Setting up a Akkoma development environment¶
Akkoma requires some adjustments from the defaults for running the instance locally. The following should help you to get started.
Installing¶
- Install Akkoma as explained in the docs, with some exceptions:
- No need to create a dedicated akkoma user, it's easier to just use your own user
- You can use your own fork of the repository and add akkoma as a remote
git remote add akkoma 'https://akkoma.dev/AkkomaGang/akkoma.git'
- For domain you can use
localhost
- For the DB you can still choose a dedicated user. The mix tasks sets it up, so it's no extra work for you
- instead of creating a
prod.secret.exs
, createdev.secret.exs
- No need to prefix with
MIX_ENV=prod
. We're using dev and that's the default MIX_ENV - You can skip nginx and systemd
- For front-end, you'll probably want to install and use the develop branch instead of the stable branch.

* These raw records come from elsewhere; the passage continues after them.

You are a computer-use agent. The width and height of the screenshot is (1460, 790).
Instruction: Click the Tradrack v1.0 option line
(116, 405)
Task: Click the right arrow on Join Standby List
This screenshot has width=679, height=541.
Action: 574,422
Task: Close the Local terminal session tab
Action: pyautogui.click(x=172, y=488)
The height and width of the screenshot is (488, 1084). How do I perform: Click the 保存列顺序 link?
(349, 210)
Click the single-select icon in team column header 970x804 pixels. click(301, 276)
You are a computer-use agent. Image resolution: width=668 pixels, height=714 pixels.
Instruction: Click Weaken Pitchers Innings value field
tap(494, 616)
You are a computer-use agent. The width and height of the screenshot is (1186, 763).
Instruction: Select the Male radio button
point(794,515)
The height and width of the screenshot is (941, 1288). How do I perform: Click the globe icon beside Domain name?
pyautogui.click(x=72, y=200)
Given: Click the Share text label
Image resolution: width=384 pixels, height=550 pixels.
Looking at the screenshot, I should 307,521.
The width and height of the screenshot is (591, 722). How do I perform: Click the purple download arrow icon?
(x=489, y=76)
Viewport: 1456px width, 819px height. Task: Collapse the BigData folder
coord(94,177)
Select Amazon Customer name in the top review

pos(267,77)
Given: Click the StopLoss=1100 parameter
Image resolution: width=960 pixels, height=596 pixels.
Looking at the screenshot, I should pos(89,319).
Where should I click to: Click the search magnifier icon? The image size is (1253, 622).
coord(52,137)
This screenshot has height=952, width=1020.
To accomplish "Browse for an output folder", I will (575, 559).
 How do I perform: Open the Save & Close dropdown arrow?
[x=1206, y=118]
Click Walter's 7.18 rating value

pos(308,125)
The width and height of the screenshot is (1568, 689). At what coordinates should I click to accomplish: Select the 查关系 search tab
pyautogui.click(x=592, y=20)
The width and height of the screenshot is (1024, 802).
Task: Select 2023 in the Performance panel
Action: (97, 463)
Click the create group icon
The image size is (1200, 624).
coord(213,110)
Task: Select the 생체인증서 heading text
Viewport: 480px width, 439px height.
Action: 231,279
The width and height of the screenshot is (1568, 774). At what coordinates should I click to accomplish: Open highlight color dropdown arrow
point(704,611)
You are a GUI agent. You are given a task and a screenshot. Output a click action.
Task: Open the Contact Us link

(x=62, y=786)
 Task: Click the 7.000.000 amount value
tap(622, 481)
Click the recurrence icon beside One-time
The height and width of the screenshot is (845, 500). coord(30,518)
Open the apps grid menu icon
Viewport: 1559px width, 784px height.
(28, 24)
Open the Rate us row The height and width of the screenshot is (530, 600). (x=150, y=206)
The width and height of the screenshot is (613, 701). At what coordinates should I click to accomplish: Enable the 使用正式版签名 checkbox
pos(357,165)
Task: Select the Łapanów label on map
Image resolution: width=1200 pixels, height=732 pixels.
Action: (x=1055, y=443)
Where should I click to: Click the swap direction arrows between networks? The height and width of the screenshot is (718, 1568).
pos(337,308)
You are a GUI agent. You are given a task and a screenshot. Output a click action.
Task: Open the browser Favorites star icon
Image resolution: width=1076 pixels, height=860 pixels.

There's no guarantee that the stable branch of the FE will always work on the develop branch of the BE.
- Change the dev.secret.exs
- Change the FE settings to use the installed branch (see also Frontend Management)
- Change the scheme in
config :pleroma, Pleroma.Web.Endpoint
to http (see examples below) - If you want to change other settings, you can do that too
- You can now start the server with
mix phx.server
. Once it's build and started, you can access the instance onhttp://<host>:<port>
(e.g.http://localhost:4000 ) and should be able to do everything locally you normally can.
Example on how to install pleroma-fe and admin-fe using it's develop branch
mix pleroma.frontend install pleroma-fe --ref develop
mix pleroma.frontend install admin-fe --ref develop
Example config to use the pleroma-fe and admin-fe installed from the develop branch
config :pleroma, :frontends,
primary: %{"name" => "pleroma-fe", "ref" => "develop"},
admin: %{"name" => "admin-fe", "ref" => "develop"}
Example config to change the scheme to http. Change the port if you want to run on another port.
config :pleroma, Pleroma.Web.Endpoint,
url: [host: "localhost", scheme: "http", port: 4000],
Example config to disable captcha. This makes it a bit easier to create test-users.
config :pleroma, Pleroma.Captcha,
enabled: false
Example config to change the log level to info
config :logger, :console,
# :debug :info :warning :error
level: :info
Testing with HTTPS¶
If you end up developing alongside other software like misskey, you will not be able to federate without an SSL certificate. You should be able to use the snakeoil certificate that comes standard with most distributions or generate one from scratch, then force elixir to accept it.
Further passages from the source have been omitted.